Mas, se o PT for instrumento da classe trabalhadora na luta por seus interesses continuará a ser uma alternativa política fundamental no Brasil. De todo modo, qualquer mudança à esquerda no PT virá de baixo para cima e de fora para dentro. A atual burocracia partidária é refratária a qualquer modificação que altere, minimamente que seja, o funcionamento do partido.

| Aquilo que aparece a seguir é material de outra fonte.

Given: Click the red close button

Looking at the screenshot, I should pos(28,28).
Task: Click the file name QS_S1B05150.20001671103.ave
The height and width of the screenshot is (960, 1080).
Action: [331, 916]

Feitosa comprova que a vida de militante da esquerda do PT não é fácil. Tem que enfrentar a extrema-direita; tem que enfrentar a direita; tem que enfrentar as posições moderadas dentro do partido; tem que enfrentar também algumas posições que nem sabemos se são de esquerda e que, por diversos motivos, estão dentro do PT; e ainda tem que dar conta da convivência com setores que estão à esquerda do PT, hoje com mais dificuldades ou menos disposição de apontar o dedo para as contradições alheias, mas aliados importantes. A unidade de toda esquerda, a partir de um programa, nunca foi tão necessária para este novo e longo período que acabou de começar.

Se na esquerda o PT está longe de ser uma unanimidade, na direita esta dúvida não existe. A burguesia brasileira sabe exatamente quem precisa ser derrotado ou, no limite, domesticado. É exatamente por isso que o antipetismo é a força mobilizadora responsável pela unidade da direita e de tudo o que há de mais retrógrado, obscurantista e autoritário. E não se pode enfrentar o antipetismo escondendo o petismo. Na vida real, é o petismo que a direita busca derrotar. Ser de esquerda é buscar o melhor posicionamento para enfrentar a direita. É por isso Feitosa decidiu ficar no PT.